Core Concepts

Jobs

A job is one recorded command execution. Each roar run, roar build, roar get, and roar put produces a job. Jobs are the active nodes in the DAG — they consume input artifacts and produce output artifacts.

Three job types are distinguished in the record:

Run / build jobs — the standard processing tasks, produced by roar run and roar build. The bulk of any DAG.
Get jobs — retrieval operations (roar get), recording input data that came from outside the workspace.
Put jobs — upload operations (roar put), recording outputs that were pushed somewhere external.

The split matters because Get and Put participate in the lineage as ordinary jobs but represent boundary crossings — data entering or leaving the workspace.

Each job record captures:

A unique ID, the command and arguments
Files read (input artifacts), files written (output artifacts)
Execution time and exit status
OS, hardware (CPU/GPU when available), Python and system packages
Environment variables that were read
Git repository, branch, commit, and dirty/clean state

Inspect a job:

roar show <job-id>
# or:  roar show @<step>          e.g. roar show @5

See Tracers for what the observation layer actually does.

Artifacts

Artifacts are the files (or composite artifacts) that connect jobs. They're the passive nodes in the DAG.

Artifacts are identified by their content hash, not by:

filename
file path
storage location

If two files have the same bytes, they are the same artifact — even if they live in different places or have different names. The whole DAG model rests on this.

Inspect an artifact:

roar show <hash>
# or:  roar show <path>

See Hashes for the default algorithm choice and the multi-algorithm storage model, and Composite Artifacts for how roar represents directory-shaped artifacts (datasets) as single nodes.

Sessions

On the command line you are always working inside a session. A session is the sequence of jobs you've recorded since the last reset, and it's what roar derives the local DAG from. Each roar run adds another job to the active session.

On the CLI, the session and the DAG are effectively the same thing.roar status shows the session at a glance; roar dag is how you inspect its structure.

You don't "start" a session explicitly — one begins naturally as soon as you run your first command with roar. To wipe state and begin a new line of work (without affecting previously registered artifacts):

roar reset

Think of it as: "start fresh from here."

Lineage and DAGs

roar tracks a recreatable lineage of artifacts. Because the term is shorter, we usually just call it the DAG.

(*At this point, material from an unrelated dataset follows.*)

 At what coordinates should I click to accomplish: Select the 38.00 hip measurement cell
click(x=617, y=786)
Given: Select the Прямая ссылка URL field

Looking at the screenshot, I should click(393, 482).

An artifact's lineage is the graph of jobs and artifacts that created the artifact. Because job records are rich and artifacts connect job dependencies, the lineage DAG captures a recipe for how to recreate that artifact.

In many pipeline tools, jobs are the only nodes. In roar, artifacts are also nodes. That's essential because, while a run is happening, roar cannot know which output files might later become inputs to other jobs — so it records the artifact regardless.

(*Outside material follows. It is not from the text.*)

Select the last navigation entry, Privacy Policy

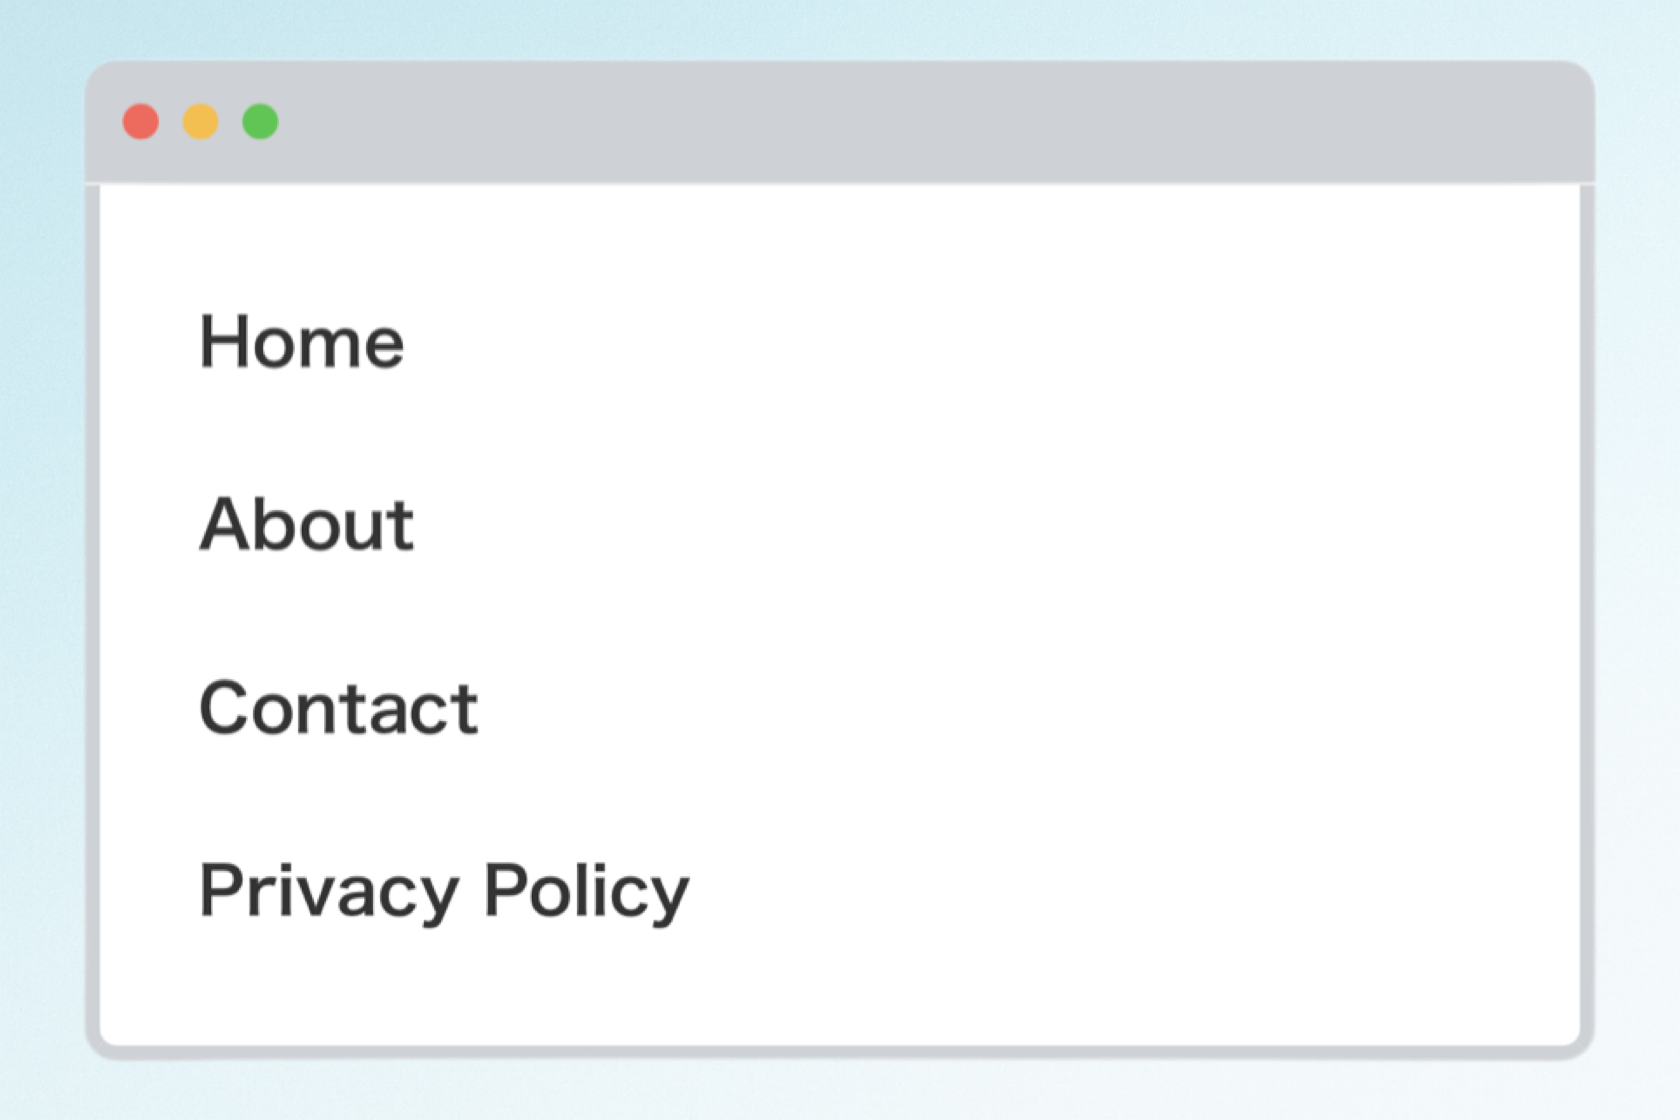[x=444, y=890]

roar dag                       # the inferred DAG of the active session
roar show <artifact-hash>      # the lineage behind a specific artifact

Labels

Labels are user-attached metadata — key/value annotations on a session, job, or artifact when the thing you want to record isn't observable: a metric, a comment, an experiment ID, a human judgment. Where lineage answers what happened, labels capture how it performed or what it's for.

For the full label model, configuration, and how labels become searchable on glaas.ai: Labels.

Registration and GLaaS

When you use roar locally, jobs, artifacts, and DAG state live in your workspace's .roar/ directory. To make an artifact's lineage globally lookup-able — and reproducible by anyone with the hash — register it to GLaaS:

roar register <artifact>

This publishes the artifact, the jobs that produced it, and the chain of upstream inputs as a registered DAG. Visibility is governed by the workspace's scope; the artifact's existence is global by design, while the metadata, jobs, DAGs, and labels follow the scope rule.

At the end of roar register, roar prints a roar reproduce … command you can use later.

Global dereferenceability

Once a DAG is registered, you can start from any hash — artifact, job, or session — and navigate backward or forward:

artifact → job(s) → session → other artifacts
job → inputs → upstream jobs
artifact → "Reproduce with roar"

This works in the CLI (roar show, roar reproduce) and on glaas.ai via clickable links between artifacts, jobs, and sessions.

For a practical walkthrough, see the End-to-End Example.